### PROBLEM REQUIREMENTS
The required output is the lines from the one with "Given: Click the Terminal title text" through the end of the data, repeated verbatim, with no pictures included.
***** MATERIAL TO PROCESS
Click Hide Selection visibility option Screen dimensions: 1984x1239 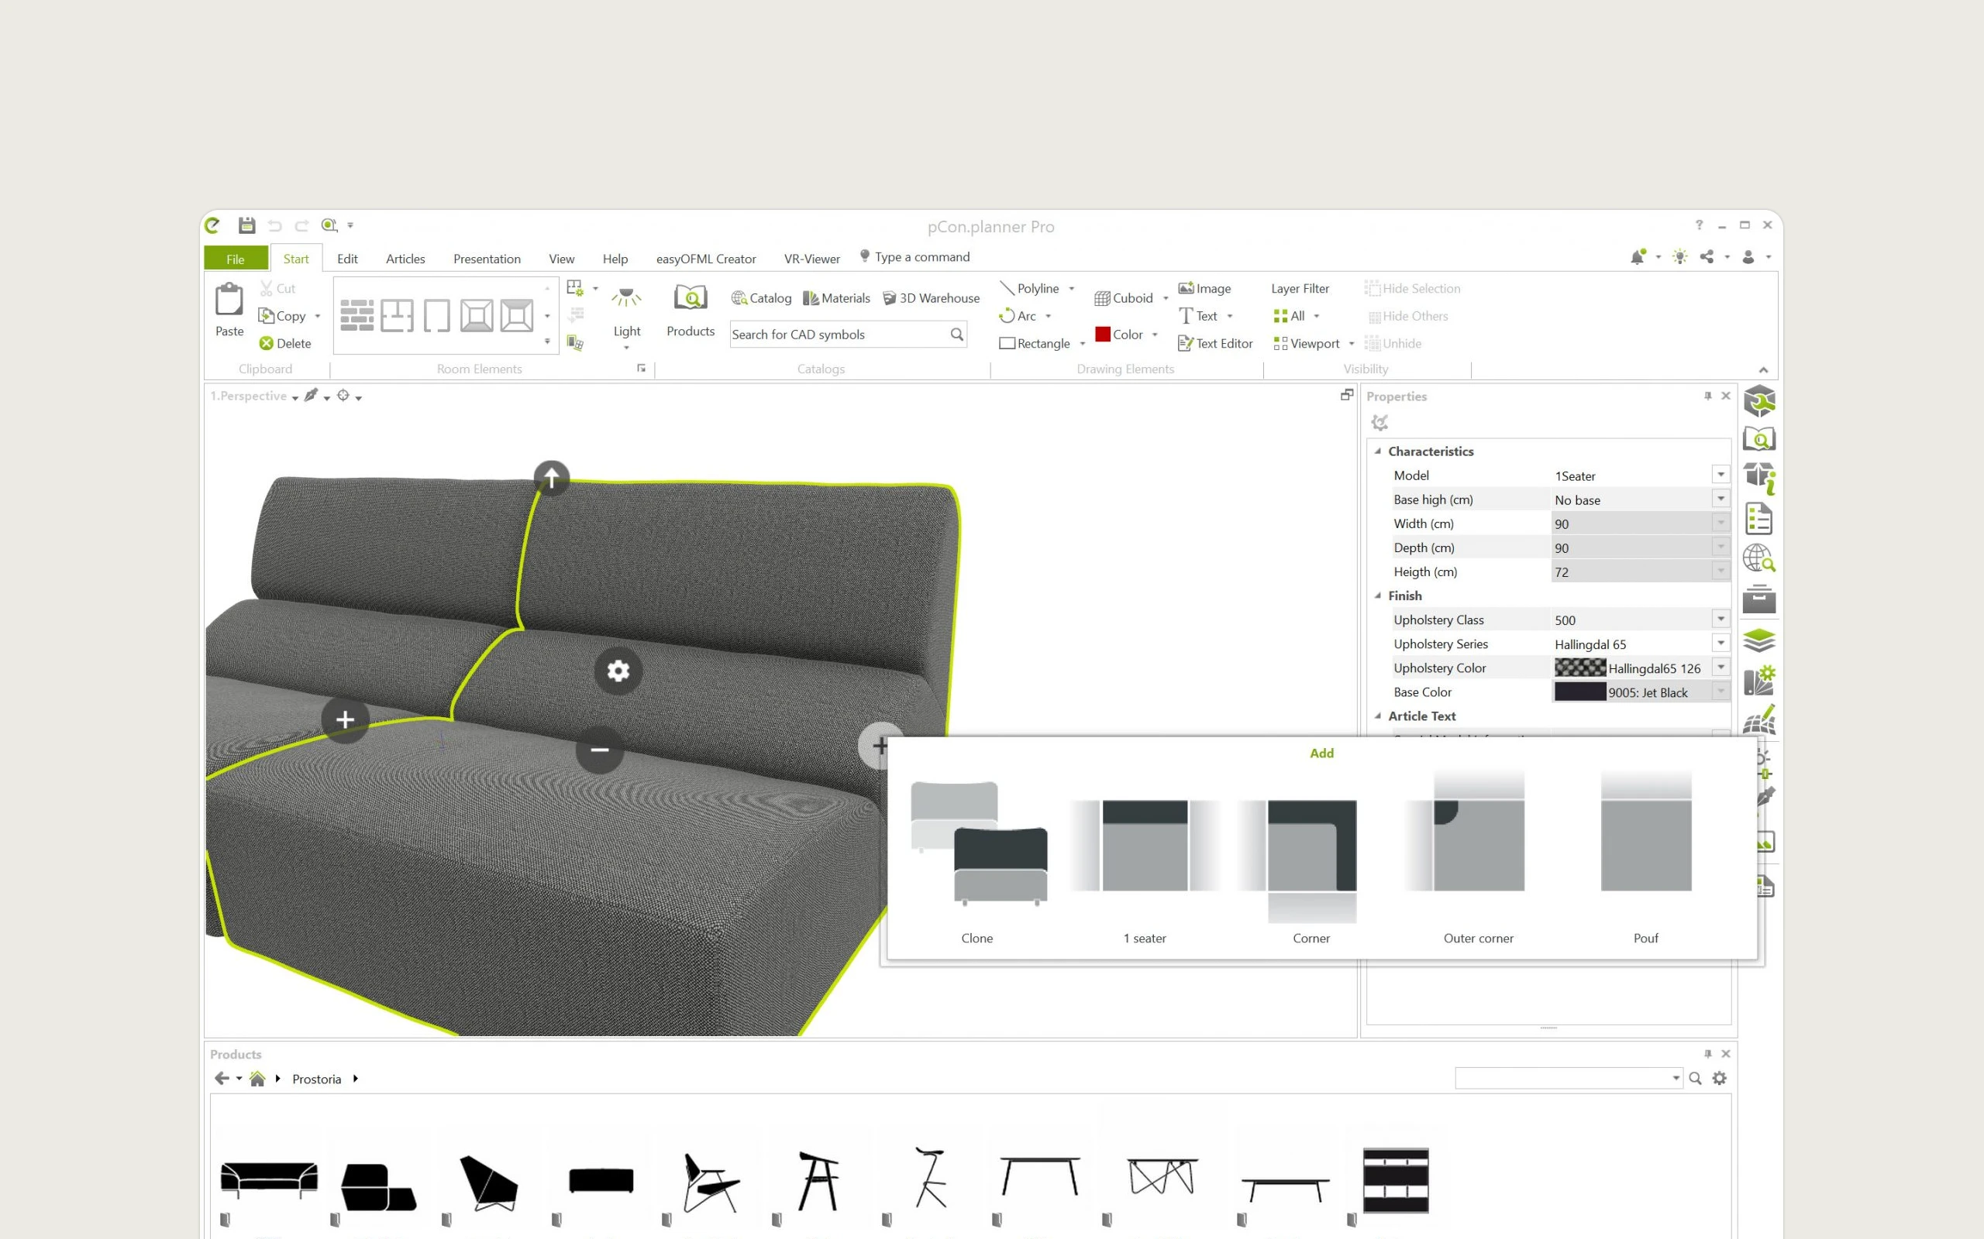pyautogui.click(x=1412, y=288)
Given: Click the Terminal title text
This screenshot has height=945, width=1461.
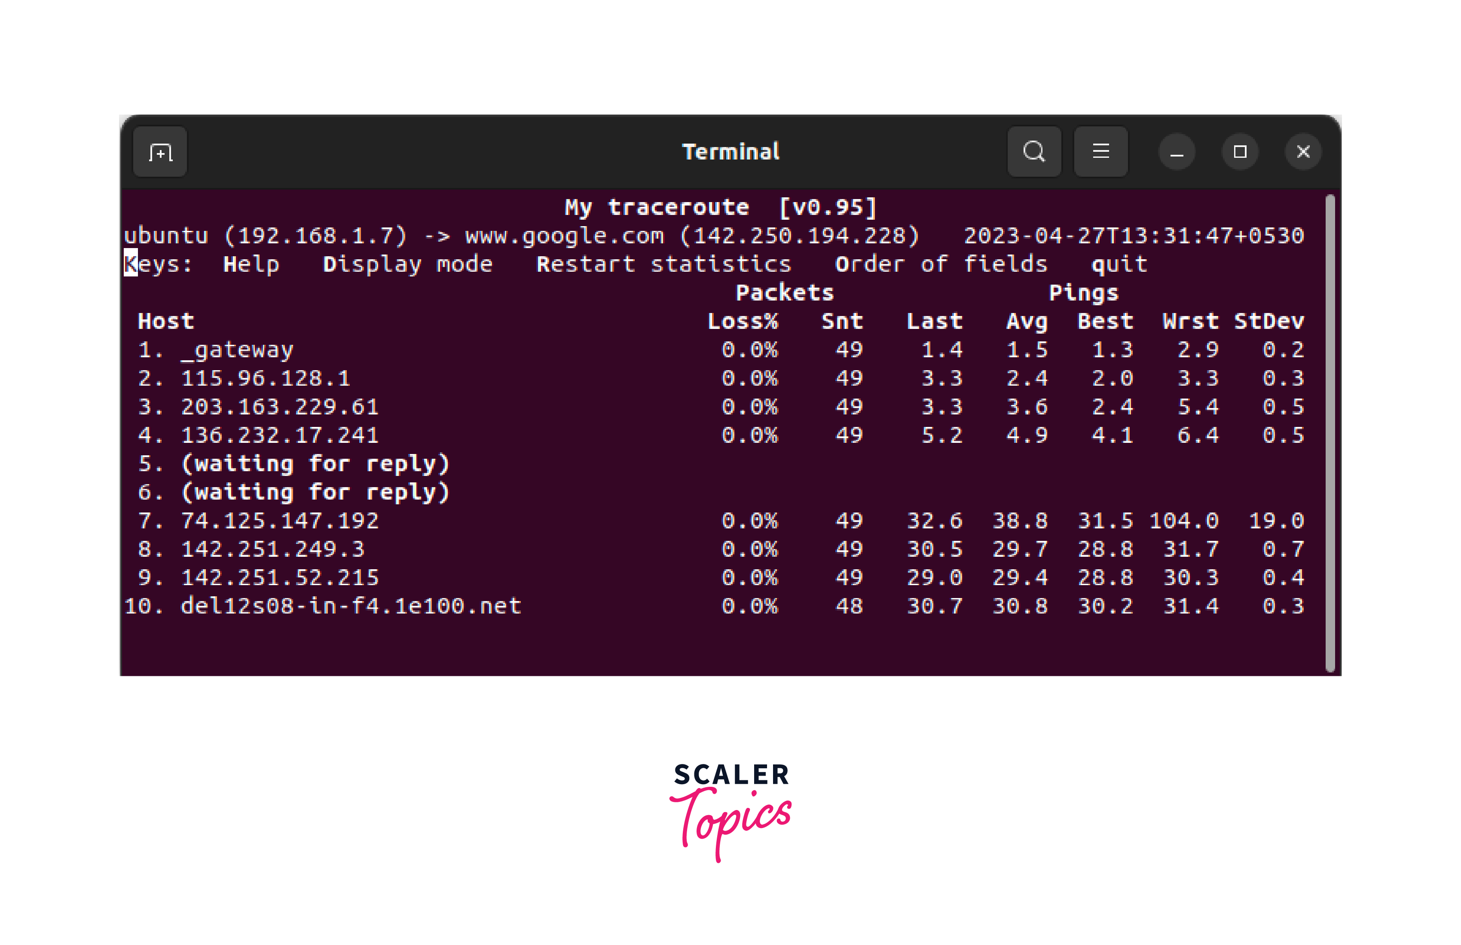Looking at the screenshot, I should click(x=731, y=152).
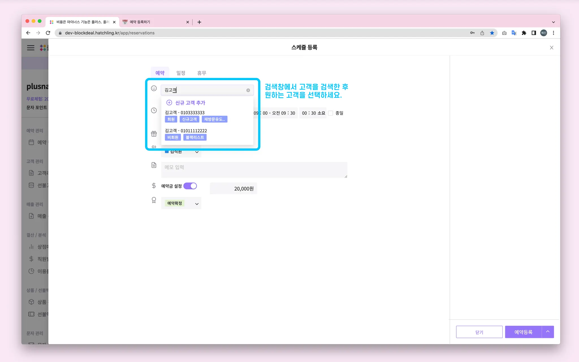Click the smiley customer icon
Image resolution: width=579 pixels, height=362 pixels.
pyautogui.click(x=154, y=88)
**********
### ANSWER
Given: Click the Terminal title text
This screenshot has height=945, width=1461.
Looking at the screenshot, I should click(x=731, y=152).
Click the smiley customer icon
Image resolution: width=579 pixels, height=362 pixels.
pyautogui.click(x=154, y=88)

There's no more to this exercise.